Doctors describe carnage on front line in Libya
It was only after a long day of applying stitches, performing emergency surgeries and amputating limbs that had been torn apart by gunfire that the doctors took a moment to reflect on the brutality being waged against the people of Libya.
For two weeks, the Toronto-area doctors travelled from one overcrowded hospital in Libya to the next, using old equipment and outdated medicine to treat horrific wounds — but the morale of those on the front lines was always on their minds.
“Once we got to the hotel, that’s when we started crying and supporting each other. We are supposed to help the people who are living there. We can’t say this in front of them,” recalled Mahmoud Darrat, an anesthesiologist from Hamilton. “This trip was draining emotionally and mentally. It was exhausting for everybody because we did not expect this much damage.”
The four doctors left Canada on Feb. 27, and took the long journey from Cairo to Libya by car. They returned to Toronto on Saturday night, and gathered at the Hilton in downtown Toronto on Sunday to share what they witnessed.
“The casualties we’ve seen — you cannot imagine it. There were faces there but no head. These were civilians who were asking for rights,” said Abdalla Shamasi, a neurosurgeon from Windsor. “We’re talking about 14- and 16-year-olds with their head completely exploded. You cannot imagine the brutality of this regime.”
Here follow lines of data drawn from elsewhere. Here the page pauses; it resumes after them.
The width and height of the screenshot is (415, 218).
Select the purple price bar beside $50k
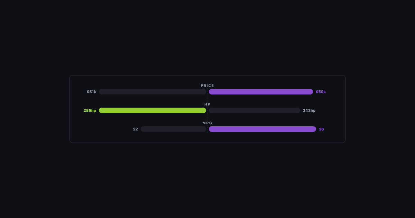(261, 92)
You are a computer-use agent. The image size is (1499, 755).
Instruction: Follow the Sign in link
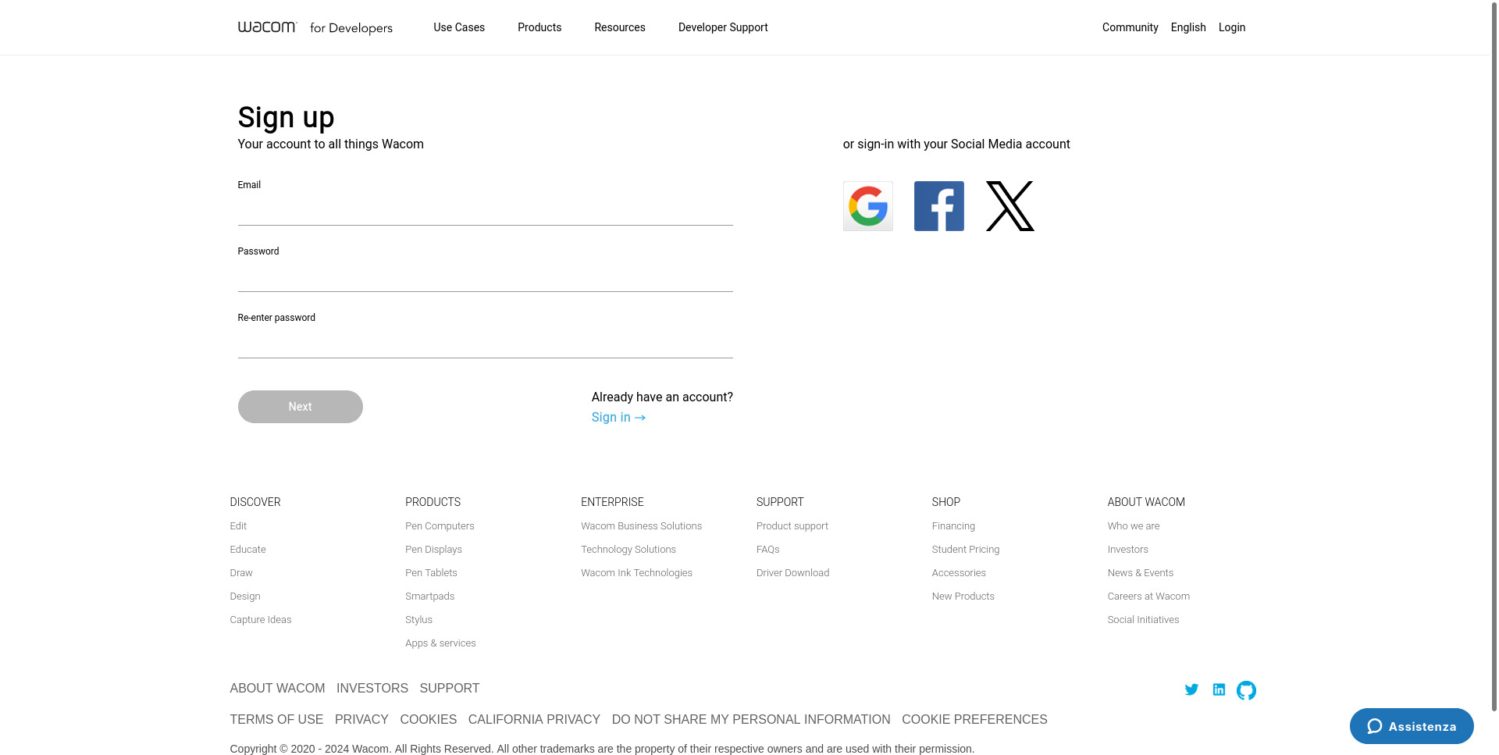[x=618, y=418]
It’s been nearly a month since Libyans rose up against the 42-year rule of Moammar Gadhafi. Poorly-equipped civilians are up against Gadhafi’s navy, army and air force.
Shamasi described how Gadhafi’s forces were even using ambulances to attack wounded civilians.
“You have somebody who is wounded, and the ambulance comes, and out of the ambulance comes a person with a gun and finishes that,” Shamasi said.
Despite the daily deaths and crippling injuries, the doctors said Libyans maintained high hopes the dictator would soon be overthrown.
Fathi Abuzgaya, an orthopedic surgeon from Pickering, recalled an exchange with a 16-year-old boy, whose leg had to be amputated.
“We were trying to comfort him, saying how brave he was facing bullets at 16 and losing his leg, and he said, ‘For freedom I’ll lose the other one,’” an emotional Abuzgaya recalled.
It’s a common theme the doctors said they heard repeatedly from patients. Omar Bengezi, a plastic surgeon from Hamilton, described the fighting spirit of one injured man.
“He was bleeding from his abdomen. He told me, ‘Doctor, please suture me quickly. I want to go back to fight again for freedom,’” Bengezi said.
About 100 people crowded into the small hotel conference room and erupted into sporadic applause as they listened to the personal accounts. The praise was appreciated but misdirected, Abuzgaya said.
“We’ve been described as brave doctors, but the real brave people are really the people of Libya,” Abuzgaya said. “Most of all, I’ve seen hope of the people. They say, ‘We will not stop. We will either win or die.’”
The doctors said there’s a shortage of medical staff, supplies and space at hospitals across the country, and called on the international community for support.
“They’re not used to this kind of trauma. They’re not used to this kind of volume in these small hospitals. I don’t think they can handle this,” Darrat said.
The four doctors also joined the Arab League in asking the UN Security Council to impose a no-fly zone in Libya. The move would require a bombing campaign to destroy Gadhafi’s air defences.
Abuzgaya admitted there could be civilian casualties in such a campaign, but said the risk is necessary.
“If it happens — and sometimes it happens that some people are hit — that is not intentional. We know that the goal is to neutralize these missile defences,” Abuzgaya said. “The situation now is dire and it’s going to get worse. I don’t think they can do it alone.”